Rows listed in a dataset:
_ _ _

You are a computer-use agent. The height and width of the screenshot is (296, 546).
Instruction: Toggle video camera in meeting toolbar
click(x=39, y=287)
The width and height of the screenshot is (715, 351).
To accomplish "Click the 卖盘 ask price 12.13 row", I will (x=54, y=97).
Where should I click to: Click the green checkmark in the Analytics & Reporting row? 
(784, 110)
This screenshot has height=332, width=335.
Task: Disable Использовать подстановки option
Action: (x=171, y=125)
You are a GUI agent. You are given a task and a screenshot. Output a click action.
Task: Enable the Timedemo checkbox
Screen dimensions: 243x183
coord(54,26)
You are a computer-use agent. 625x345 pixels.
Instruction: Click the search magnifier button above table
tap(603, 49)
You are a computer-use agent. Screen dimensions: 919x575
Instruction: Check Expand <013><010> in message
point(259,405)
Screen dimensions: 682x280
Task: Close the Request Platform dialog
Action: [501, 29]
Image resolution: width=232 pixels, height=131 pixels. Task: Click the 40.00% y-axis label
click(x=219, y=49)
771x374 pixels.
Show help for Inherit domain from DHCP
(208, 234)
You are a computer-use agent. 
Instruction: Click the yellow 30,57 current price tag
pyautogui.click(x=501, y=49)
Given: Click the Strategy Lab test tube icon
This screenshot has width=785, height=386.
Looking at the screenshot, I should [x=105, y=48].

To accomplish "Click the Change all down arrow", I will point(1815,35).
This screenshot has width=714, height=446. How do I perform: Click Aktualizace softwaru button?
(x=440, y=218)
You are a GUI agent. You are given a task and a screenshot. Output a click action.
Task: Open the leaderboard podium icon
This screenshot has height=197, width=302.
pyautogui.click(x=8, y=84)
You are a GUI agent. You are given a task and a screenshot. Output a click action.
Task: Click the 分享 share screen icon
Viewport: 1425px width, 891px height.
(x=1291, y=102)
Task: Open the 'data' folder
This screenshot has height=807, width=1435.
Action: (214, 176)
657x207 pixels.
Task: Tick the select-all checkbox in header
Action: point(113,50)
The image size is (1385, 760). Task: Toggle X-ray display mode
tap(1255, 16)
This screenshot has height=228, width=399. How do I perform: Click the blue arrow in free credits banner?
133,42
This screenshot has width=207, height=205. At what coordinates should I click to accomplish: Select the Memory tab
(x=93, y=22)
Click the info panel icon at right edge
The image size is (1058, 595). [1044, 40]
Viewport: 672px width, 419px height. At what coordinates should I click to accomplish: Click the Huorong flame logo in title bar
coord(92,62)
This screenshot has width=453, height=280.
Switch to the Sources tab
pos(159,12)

_ _ _

JOB:
Reproduce every one of the rows above word for word, without changing any line.

RESPONSE TO THE EXERCISE:
You are a computer-use agent. The height and width of the screenshot is (296, 546).
Instruction: Toggle video camera in meeting toolbar
click(x=39, y=287)
The width and height of the screenshot is (715, 351).
To accomplish "Click the 卖盘 ask price 12.13 row", I will (x=54, y=97).
Where should I click to: Click the green checkmark in the Analytics & Reporting row? 
(784, 110)
This screenshot has height=332, width=335.
Task: Disable Использовать подстановки option
Action: (x=171, y=125)
You are a GUI agent. You are given a task and a screenshot. Output a click action.
Task: Enable the Timedemo checkbox
Screen dimensions: 243x183
coord(54,26)
You are a computer-use agent. 625x345 pixels.
Instruction: Click the search magnifier button above table
tap(603, 49)
You are a computer-use agent. Screen dimensions: 919x575
Instruction: Check Expand <013><010> in message
point(259,405)
Screen dimensions: 682x280
Task: Close the Request Platform dialog
Action: [501, 29]
Image resolution: width=232 pixels, height=131 pixels. Task: Click the 40.00% y-axis label
click(x=219, y=49)
771x374 pixels.
Show help for Inherit domain from DHCP
(208, 234)
You are a computer-use agent. 
Instruction: Click the yellow 30,57 current price tag
pyautogui.click(x=501, y=49)
Given: Click the Strategy Lab test tube icon
This screenshot has width=785, height=386.
Looking at the screenshot, I should [x=105, y=48].

To accomplish "Click the Change all down arrow", I will point(1815,35).
This screenshot has width=714, height=446. How do I perform: Click Aktualizace softwaru button?
(x=440, y=218)
You are a GUI agent. You are given a task and a screenshot. Output a click action.
Task: Open the leaderboard podium icon
This screenshot has height=197, width=302.
pyautogui.click(x=8, y=84)
You are a GUI agent. You are given a task and a screenshot. Output a click action.
Task: Click the 分享 share screen icon
Viewport: 1425px width, 891px height.
(x=1291, y=102)
Task: Open the 'data' folder
This screenshot has height=807, width=1435.
Action: (214, 176)
657x207 pixels.
Task: Tick the select-all checkbox in header
Action: point(113,50)
The image size is (1385, 760). Task: Toggle X-ray display mode
tap(1255, 16)
This screenshot has height=228, width=399. How do I perform: Click the blue arrow in free credits banner?
133,42
This screenshot has width=207, height=205. At what coordinates should I click to accomplish: Select the Memory tab
(x=93, y=22)
Click the info panel icon at right edge
The image size is (1058, 595). [1044, 40]
Viewport: 672px width, 419px height. At what coordinates should I click to accomplish: Click the Huorong flame logo in title bar
coord(92,62)
This screenshot has width=453, height=280.
Switch to the Sources tab
pos(159,12)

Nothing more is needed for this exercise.